## WHAT IS REQUIRED
Format the material running from the line containing "514x386 pixels. How" down through the line containing "click(x=411, y=167)" as a two-column CSV with the headers input and output. Give one row per pair, each field quoted and with line breaks replaced by spaces.
— BEGIN DATA SHOWN —
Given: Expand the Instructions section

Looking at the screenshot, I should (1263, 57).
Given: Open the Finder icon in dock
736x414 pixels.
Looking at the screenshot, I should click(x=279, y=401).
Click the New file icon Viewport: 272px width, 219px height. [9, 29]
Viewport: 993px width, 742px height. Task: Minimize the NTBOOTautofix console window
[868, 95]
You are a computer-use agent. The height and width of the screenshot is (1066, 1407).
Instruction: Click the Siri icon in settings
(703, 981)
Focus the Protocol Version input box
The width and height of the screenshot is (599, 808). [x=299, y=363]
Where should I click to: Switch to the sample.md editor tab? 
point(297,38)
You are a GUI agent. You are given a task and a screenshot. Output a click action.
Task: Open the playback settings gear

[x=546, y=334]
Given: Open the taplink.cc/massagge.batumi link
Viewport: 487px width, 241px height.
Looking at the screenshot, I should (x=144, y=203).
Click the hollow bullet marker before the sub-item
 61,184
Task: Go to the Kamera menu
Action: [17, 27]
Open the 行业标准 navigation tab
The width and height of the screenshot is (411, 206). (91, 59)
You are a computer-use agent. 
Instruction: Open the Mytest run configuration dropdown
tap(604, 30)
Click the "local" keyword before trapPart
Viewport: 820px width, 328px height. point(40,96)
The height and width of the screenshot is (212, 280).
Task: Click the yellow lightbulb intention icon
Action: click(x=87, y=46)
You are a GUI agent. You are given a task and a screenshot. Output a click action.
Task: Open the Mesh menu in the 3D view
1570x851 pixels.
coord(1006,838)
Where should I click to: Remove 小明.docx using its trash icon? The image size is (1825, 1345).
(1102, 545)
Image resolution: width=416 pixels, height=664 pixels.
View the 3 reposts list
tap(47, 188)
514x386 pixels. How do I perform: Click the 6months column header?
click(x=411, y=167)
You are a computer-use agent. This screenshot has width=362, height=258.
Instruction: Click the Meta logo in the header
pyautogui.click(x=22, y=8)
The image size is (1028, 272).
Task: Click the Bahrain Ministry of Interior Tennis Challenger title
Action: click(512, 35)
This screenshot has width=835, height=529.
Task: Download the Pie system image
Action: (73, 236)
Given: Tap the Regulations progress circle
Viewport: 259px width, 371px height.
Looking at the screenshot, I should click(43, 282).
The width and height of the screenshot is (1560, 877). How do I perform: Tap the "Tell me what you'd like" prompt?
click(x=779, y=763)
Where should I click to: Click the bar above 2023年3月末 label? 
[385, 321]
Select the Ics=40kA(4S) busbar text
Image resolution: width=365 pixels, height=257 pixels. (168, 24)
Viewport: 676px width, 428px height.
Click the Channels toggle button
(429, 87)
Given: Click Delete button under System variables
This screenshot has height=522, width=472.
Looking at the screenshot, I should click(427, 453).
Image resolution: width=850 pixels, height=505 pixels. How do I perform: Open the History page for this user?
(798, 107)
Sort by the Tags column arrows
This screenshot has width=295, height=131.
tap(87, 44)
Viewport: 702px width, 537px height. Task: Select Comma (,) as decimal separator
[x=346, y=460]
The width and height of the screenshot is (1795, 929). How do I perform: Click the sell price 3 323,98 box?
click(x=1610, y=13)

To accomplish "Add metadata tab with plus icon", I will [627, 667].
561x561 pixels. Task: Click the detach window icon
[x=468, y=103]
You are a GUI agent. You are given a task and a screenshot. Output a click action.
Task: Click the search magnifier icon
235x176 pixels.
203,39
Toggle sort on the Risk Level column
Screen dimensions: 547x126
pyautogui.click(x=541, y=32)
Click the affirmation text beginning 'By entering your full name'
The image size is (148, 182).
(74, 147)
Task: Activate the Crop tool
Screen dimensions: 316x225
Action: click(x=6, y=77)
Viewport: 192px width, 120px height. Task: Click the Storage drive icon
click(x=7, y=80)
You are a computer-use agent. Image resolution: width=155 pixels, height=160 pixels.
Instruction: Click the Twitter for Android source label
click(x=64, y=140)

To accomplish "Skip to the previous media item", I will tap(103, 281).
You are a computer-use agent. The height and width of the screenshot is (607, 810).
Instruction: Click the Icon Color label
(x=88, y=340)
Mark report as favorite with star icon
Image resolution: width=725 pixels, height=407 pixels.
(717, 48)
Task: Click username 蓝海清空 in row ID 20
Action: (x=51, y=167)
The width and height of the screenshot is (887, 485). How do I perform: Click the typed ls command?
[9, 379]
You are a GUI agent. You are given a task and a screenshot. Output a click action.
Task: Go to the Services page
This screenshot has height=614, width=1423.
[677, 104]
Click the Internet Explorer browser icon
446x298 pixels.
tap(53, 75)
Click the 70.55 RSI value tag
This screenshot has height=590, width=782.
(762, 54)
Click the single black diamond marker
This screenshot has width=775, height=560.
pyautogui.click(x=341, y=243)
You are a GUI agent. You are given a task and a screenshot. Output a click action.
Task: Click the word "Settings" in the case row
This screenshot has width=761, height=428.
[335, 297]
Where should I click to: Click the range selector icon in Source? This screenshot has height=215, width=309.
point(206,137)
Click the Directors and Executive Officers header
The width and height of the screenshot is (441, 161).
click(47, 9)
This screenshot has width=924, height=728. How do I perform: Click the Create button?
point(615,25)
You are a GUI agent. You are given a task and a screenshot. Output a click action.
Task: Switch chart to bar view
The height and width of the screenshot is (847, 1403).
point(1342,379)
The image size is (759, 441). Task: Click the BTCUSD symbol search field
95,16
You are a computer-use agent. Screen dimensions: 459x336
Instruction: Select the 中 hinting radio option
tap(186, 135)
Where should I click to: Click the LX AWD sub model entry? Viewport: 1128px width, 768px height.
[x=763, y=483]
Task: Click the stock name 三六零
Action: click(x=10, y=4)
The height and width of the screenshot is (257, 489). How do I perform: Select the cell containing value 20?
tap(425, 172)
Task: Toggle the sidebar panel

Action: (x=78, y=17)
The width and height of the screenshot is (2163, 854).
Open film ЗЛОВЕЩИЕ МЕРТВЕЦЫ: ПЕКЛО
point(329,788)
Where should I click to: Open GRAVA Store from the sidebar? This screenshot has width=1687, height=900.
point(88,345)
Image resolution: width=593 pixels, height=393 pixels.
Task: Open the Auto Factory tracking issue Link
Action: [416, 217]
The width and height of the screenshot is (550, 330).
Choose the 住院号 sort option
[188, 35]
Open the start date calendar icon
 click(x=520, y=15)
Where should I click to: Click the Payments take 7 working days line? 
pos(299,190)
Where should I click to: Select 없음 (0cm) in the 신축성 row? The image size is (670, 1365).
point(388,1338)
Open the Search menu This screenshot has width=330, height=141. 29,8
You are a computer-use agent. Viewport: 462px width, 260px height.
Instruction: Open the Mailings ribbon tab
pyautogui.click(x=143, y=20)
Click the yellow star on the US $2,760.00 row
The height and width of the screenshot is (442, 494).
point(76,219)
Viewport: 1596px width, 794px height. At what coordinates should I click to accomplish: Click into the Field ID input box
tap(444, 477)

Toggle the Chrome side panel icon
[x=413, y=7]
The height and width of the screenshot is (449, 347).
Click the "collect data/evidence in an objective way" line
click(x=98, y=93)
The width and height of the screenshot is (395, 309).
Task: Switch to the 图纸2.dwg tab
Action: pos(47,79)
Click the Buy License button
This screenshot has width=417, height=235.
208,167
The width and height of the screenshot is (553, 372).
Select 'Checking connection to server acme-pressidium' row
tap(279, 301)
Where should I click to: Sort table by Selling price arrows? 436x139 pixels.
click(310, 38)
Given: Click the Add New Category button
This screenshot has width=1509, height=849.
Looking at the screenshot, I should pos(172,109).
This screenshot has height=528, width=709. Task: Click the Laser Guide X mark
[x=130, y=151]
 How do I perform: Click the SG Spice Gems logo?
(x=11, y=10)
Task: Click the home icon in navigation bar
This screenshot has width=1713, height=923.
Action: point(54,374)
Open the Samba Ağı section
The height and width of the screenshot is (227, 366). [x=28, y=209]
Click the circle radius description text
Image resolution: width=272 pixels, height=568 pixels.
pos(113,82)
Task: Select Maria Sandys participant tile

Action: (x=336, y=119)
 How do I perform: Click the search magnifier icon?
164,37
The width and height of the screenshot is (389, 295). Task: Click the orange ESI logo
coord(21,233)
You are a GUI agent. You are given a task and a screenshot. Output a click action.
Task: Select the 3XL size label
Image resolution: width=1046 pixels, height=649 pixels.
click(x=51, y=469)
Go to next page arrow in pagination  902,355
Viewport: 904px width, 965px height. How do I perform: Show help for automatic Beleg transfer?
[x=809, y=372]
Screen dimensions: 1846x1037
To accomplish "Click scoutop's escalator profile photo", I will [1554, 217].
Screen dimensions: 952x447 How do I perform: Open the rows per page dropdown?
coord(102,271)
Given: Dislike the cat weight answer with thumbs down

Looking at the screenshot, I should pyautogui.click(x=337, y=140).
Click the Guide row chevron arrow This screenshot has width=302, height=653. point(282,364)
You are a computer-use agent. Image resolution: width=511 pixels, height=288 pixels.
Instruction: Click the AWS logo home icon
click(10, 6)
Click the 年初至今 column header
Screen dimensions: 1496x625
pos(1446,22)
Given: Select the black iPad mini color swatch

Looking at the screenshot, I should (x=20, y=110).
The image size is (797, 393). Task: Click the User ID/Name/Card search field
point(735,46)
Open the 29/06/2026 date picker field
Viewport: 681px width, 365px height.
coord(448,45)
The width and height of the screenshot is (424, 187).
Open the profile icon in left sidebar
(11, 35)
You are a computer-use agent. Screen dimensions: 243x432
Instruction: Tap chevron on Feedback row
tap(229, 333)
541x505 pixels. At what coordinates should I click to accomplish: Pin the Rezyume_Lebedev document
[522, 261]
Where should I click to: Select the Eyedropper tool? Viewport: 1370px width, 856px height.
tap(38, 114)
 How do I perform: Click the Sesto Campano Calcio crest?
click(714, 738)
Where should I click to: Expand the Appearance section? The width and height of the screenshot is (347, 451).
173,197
— END DATA SHOWN —
## PROBLEM SOLUTION
input,output
"514x386 pixels. How do I perform: Click the 6months column header?","click(x=411, y=167)"